begin Document passage

The tale of David’s mighty men is the story of unparalleled loyalty and valor.
Josheb-basshebeth used his spear to kill eight-hundred at one time.
Shammah was abandoned by his fellow-soldiers. While they beat a hasty retreat, Shammah took his stand in a plot of lentils and single-handedly defeated the pursuing Philistines.
Then there’s Benaiah: He engaged an armed
Philistine in hand-to-hand combat wielding only his staff. Somehow he snatched the Philistine’s spear, then used the enemy’s own weapon to kill him.
In one sense, Hebrews 11 is a New Testament parallel to the tally of David’s mighty men in II Samuel 23. Unprecedented acts of courage and bravery and unflinching loyalty to God in the face of torture and death won these men and women a place of honor among the worthies. They “. . . stopped the mouths of lions, quenched the power of fire, escaped the edge of the sword . . . Some were tortured . . . They were stoned, they were sawn in two . . . They went about in skins of sheep and goats, destitute, afflicted, mistreated . . ." (Hebrews 11:33–38).
These heroes risked everything for God—and frequently they lost it all. They marched into hell’s inferno, not counting their own lives dear.
The author concludes, “And all these, though commended through their faith, did not receive what was promised, since God had provided something better for us, that apart from us they should not be made perfect” (Hebrews 11:39–40).
In other words, God did not intend these heroes to cross the finish line alone—their faith motivates us in our own fight for the faith. That is the thrust of Hebrews 11 which challenges us to rise up by faith and to take our stand alongside men and women who have stood for God in days gone by. Every generation needs the testimony of those who are wholly abandoned to God, those who count no price for obedience too high, those whose loyalty to Christ supersedes personal comfort and demands sacrifice.
When I read “that apart from us they should not be made perfect,” I rejoice. There is still time to enter the select band of God’s chosen warriors. And down through more than twenty centuries, that’s exactly what men and women have done.
With faith in God, they stood the test of inconceivable suffering, they believed the truth against unthinkable odds, they stood alone against the enemy when everyone else beat a hasty retreat. They knew deprivation and hunger. They joyfully accepted the plundering of their property. They claimed the name of Jesus when that name spelled death.
There’s still time for us to join their ranks.
“. . . apart from us they should not be made perfect.” That’s good news. For emphasis, the writer to the Hebrews makes his point twice. Verse 13 says, “These all died in faith, not having received the things promised . . .”

end Document passage

### Actions to take
a – From the rows below, reproduce every line starting at the one that has "Maricel (135, 472)" and ending with the last row, without any changes.
b – Please write the next part of the passage on David's mighty men and Hebrews 11, picking up after its final sentence.

begin Supplied data

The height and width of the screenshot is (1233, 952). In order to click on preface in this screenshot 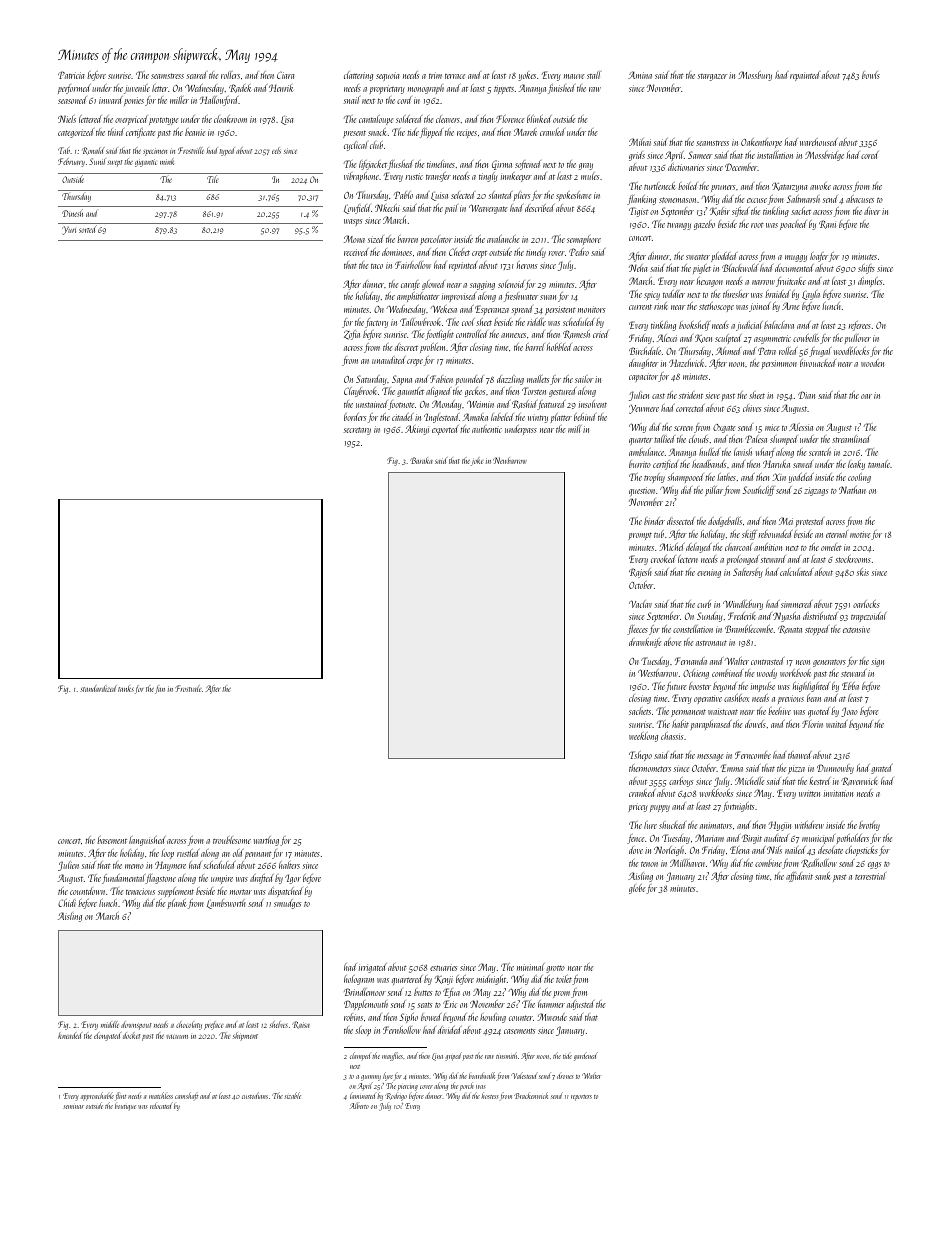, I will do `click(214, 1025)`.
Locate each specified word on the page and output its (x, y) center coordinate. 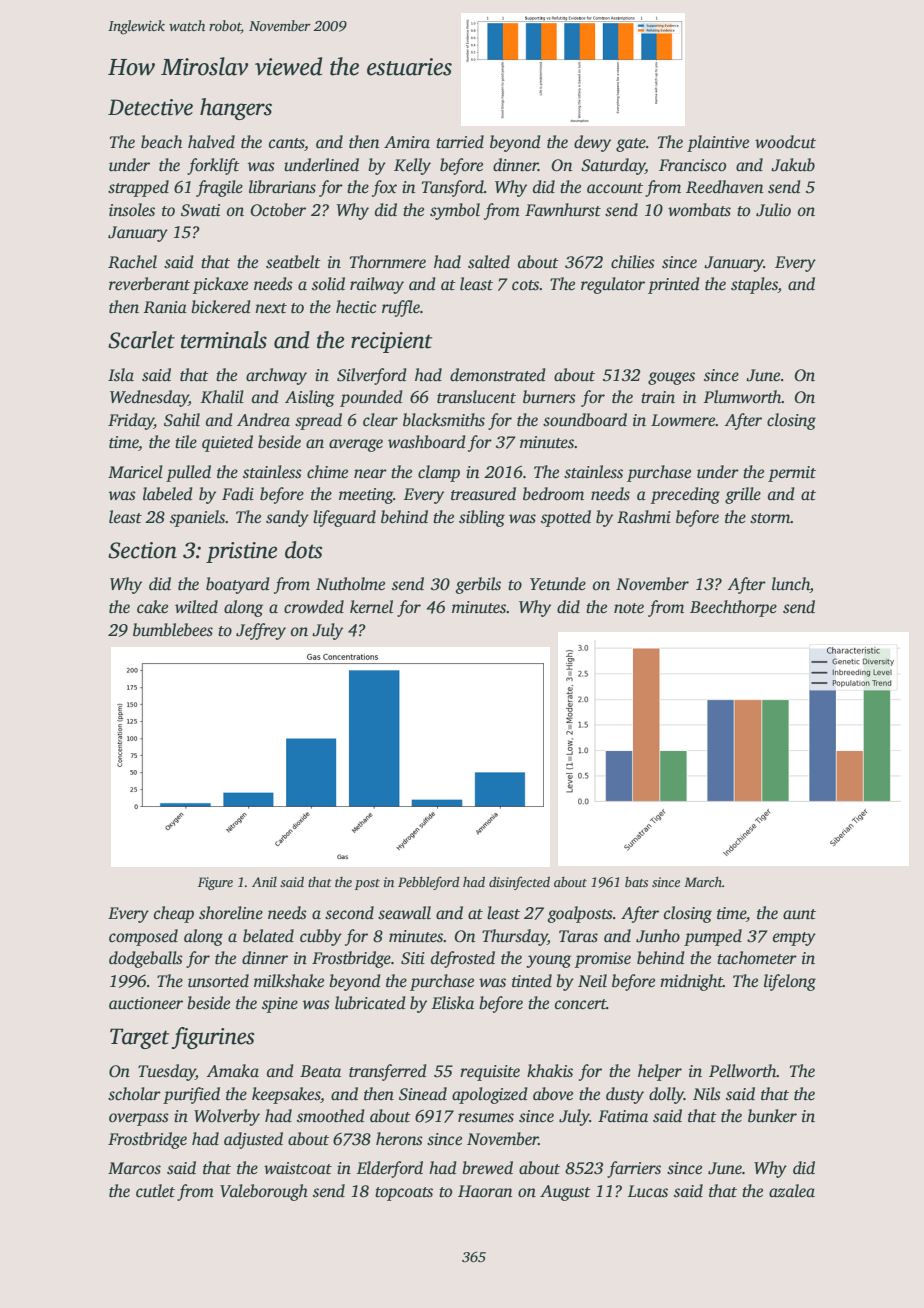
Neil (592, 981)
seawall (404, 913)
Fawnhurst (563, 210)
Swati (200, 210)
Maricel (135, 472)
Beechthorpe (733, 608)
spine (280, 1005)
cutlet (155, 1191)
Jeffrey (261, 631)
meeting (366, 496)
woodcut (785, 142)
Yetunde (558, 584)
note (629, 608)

end Supplied data

### Answers by task
a –
Maricel (135, 472)
Beechthorpe (733, 608)
spine (280, 1005)
cutlet (155, 1191)
Jeffrey (261, 631)
meeting (366, 496)
woodcut (785, 142)
Yetunde (558, 584)
note (629, 608)

b –
But stop and think what those words meant to the men and women
listed in the roll.
The men and women of faith listed in Hebrews 11 never experienced the fulfillment of the promise: “These all died in faith, not having received the things promised . . .”
I don’t like waiting, but I can understand the significance of planting now
for a future harvest. I can picture sowing pumpkin seeds and waiting through the months of spring, summer, and into the fall to reap great orange fruits like my son Jonathan grew last year. It’s a long time to wait, but I can feature holding on that long, weeding, watering, and hoping.
Bit by bit, I can see progress; harvest is coming. Soon I’ll secure the reward.
But the faith of these men and women looked beyond this life altogether, not just to a future time of blessedness when God would make everything right. Yes, Abraham received his son—but he was only one little boy, not the promised multitude. Yes, Joseph experienced the fulfillment of his vision—but he died while his people were strangers in a foreign land.
The true test of faith isn’t like planting pumpkins—it’s more like planting fir trees.
Abraham looked for a city whose builder and maker is God—but he never found it. Joseph looked for the return of his people to the land of promise—but He never saw it. Moses looked for the coming of the great Deliverer—but he didn’t live to see His birth.
I’ve planted several seedling Douglas firs around our property. When I stuck them in the earth, they were just sticks, but now they’re growing quickly—they hold great promise. Perhaps they’ll rival the old growth forest that once grew where our house now stands. Perhaps they’ll reach hundreds of feet into the sky. Perhaps . . . in several hundred years.
It’s strange to think of planting for a time I’ll never see. But that’s the nature of faith. For now, I’ll enjoy the young fir trees as they leap to new heights. I’ll appreciate the screen they’re building, foot-by foot, between me and my neighbor. And, if I live for another fifty years, I’ll revel in the teenage trees towering above me.
But the glory of their maturity is for another generation.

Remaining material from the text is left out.